Built on N-point R2C with no twiddles — H[k] = Re(X[k]) − Im(X[k]), H[N−k] = Re(X[k]) + Im(X[k]). Self-inverse up to 1/N. ~2× faster than the equivalent complex FFT. Even N only.
- Rader for smooth primes (N−1 is 19-smooth) — primitive-root permutation reduces the prime DFT to a length-(N−1) cyclic convolution. ~2× faster than Bluestein.
- Bluestein (chirp-z) for non-smooth primes — length-M ≥ 2N−1 convolution; M chosen to favor fewer-stage factorizations.
Both inherit ESTIMATE/MEASURE from the inner mixed-radix FFT.
Soon to be updated.
- ILP optimization for large power-of-2 -- VTune profiling shows MKL achieves better instruction-level parallelism on large pow2 at K=4 (our closest margin: 1.02x at N=16384). Codelet scheduling improvements to increase FMA port saturation.
- Natural-order DFT output (
vfft_permute) -- expose the digit-reversal permutation table so users can inspect individual frequency bins without roundtrip - R=9 codelet -- unlocks 3^N sizes (3^10 = 59049, 3^12 = 531441) that currently exceed the max stage depth with R=3 alone. Fits AVX2's 16 YMMs.
- Strided-batch codelets for 2D -- eliminate transpose entirely by allowing non-unit batch stride in codelets. Estimated 1.27x over MKL at 256x256 (currently 1.14x with tiled transpose).
- K=1 scalar fallback -- AVX2 codelets currently require K>=4 (SIMD width). Add scalar path for single-transform use cases.
- Native interleaved C2C -- dedicated codelets for interleaved complex layout (re+im adjacent), avoiding deinterleave overhead for users with packed data.
- 1D Bailey 4-step -- natural-order output for large 1D transforms using transpose + twiddle infrastructure (already built and benchmarked)
- 3D FFT -- extend tiled 2D approach to three dimensions
- ARM NEON / SVE codelets -- port codelet generators to ARM SIMD targets
- Single-precision (float32) support -- separate codelet set with 8-wide AVX2 / 16-wide AVX-512
- GPU backend (Vulkan compute / CUDA) -- VkFFT-style GPU execution sharing the same planner and wisdom infrastructure
- Distributed FFT (MPI) -- multi-node decomposition for very large transforms
- White paper -- microarchitectural profiling (PMU counters, spill analysis, roofline) documenting why VectorFFT beats MKL at the instruction level
- FFTW by Matteo Frigo and Steven G. Johnson -- the gold standard for decades.
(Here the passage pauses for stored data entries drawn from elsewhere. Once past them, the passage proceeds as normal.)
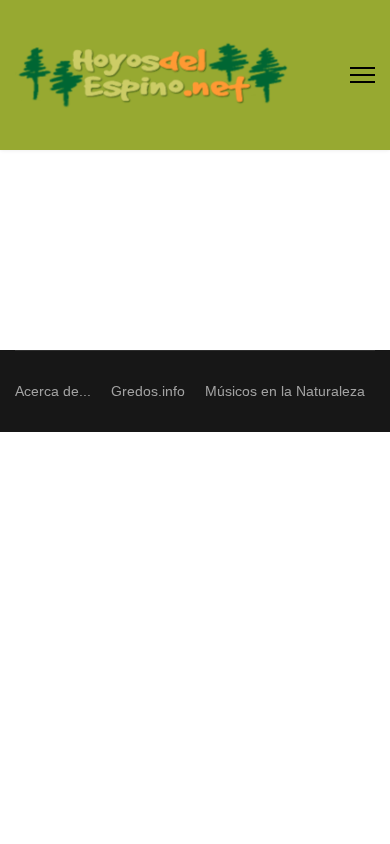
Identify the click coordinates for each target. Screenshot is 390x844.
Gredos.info (148, 391)
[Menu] (362, 75)
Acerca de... (53, 391)
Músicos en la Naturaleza (285, 391)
VectorFFT's prime-radix butterflies (R=11, 13, 17, 19) are derived from FFTW's genfft algebraic output, then re-scheduled using Sethi-Ullman register allocation with explicit spill management to minimize register pressure on AVX2 (16 YMM) and AVX-512 (32 ZMM).
- VkFFT by Dmitrii Tolmachev -- inspiration for the benchmarking methodology and presentation style.